[SELECTED PASSAGE]
Figure 1. Animation of a supercell thunderstorm 45 minutes after it produced the Viloni, Arkansas tornado at 7:25 pm CDT.


Figure 2. Radar-estimated precipitation from last night's storms.

Dangerous tornado outbreak expected today
Yesterday's tornado outbreak was merely a warm-up for today's onslaught, as NOAA's Storm Prediction Center has issued their highest level of severe weather potential, a "High Risk" forecast, for Northeast Texas and Southern Arkansas. This is just the second time this year that SPC has issued a "High Risk" forecast--the other was for the devastating North Carolina tornado outbreak of April 16, which generated 52 tornadoes that killed 26 people. Severe thunderstorms have already rumbled across Louisiana and Mississippi this morning, but today's main action is expected to erupt late this afternoon and early this evening in the "high risk" area. The tornado and severe weather outbreak will continue on Wednesday, when severe weather is expected to be concentrated in Tennessee and Kentucky, with a "moderate risk" of tornadoes. Preliminary tornado reports for the year 2011 show that this year is probably the busiest tornado season on record for this point in the season.


Figure 3. Severe weather threat for Tuesday, April 26, 2011.


Figure 4.
Chaser video of the Viloni, Arkansas tornado of April 25, 2011.

[DIRECTIONS] Please answer from the tornado outbreak passage: which areas did NOAA's Storm Prediction Center give a "High Risk" forecast?

[DATA EXTRACTS]
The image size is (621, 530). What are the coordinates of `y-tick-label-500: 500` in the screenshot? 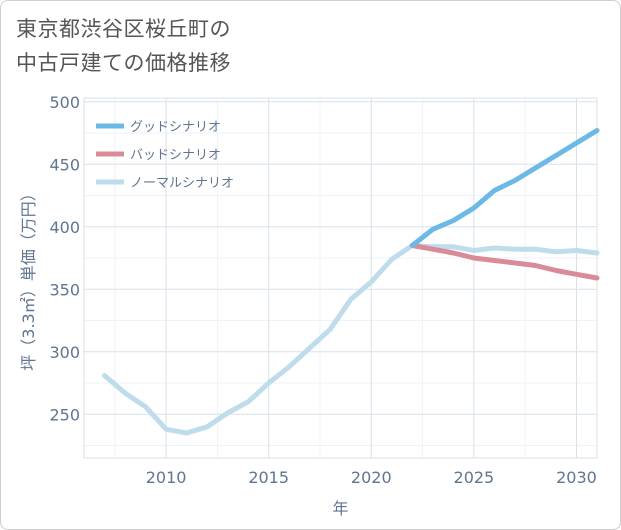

==

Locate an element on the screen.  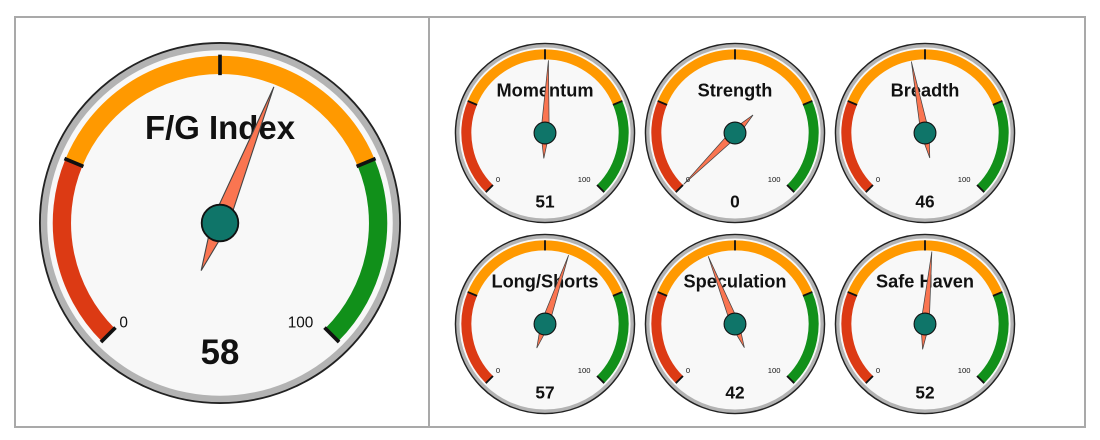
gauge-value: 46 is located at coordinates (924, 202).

[SOLUTION FOR THIS TASK] Northeast Texas and Southern Arkansas.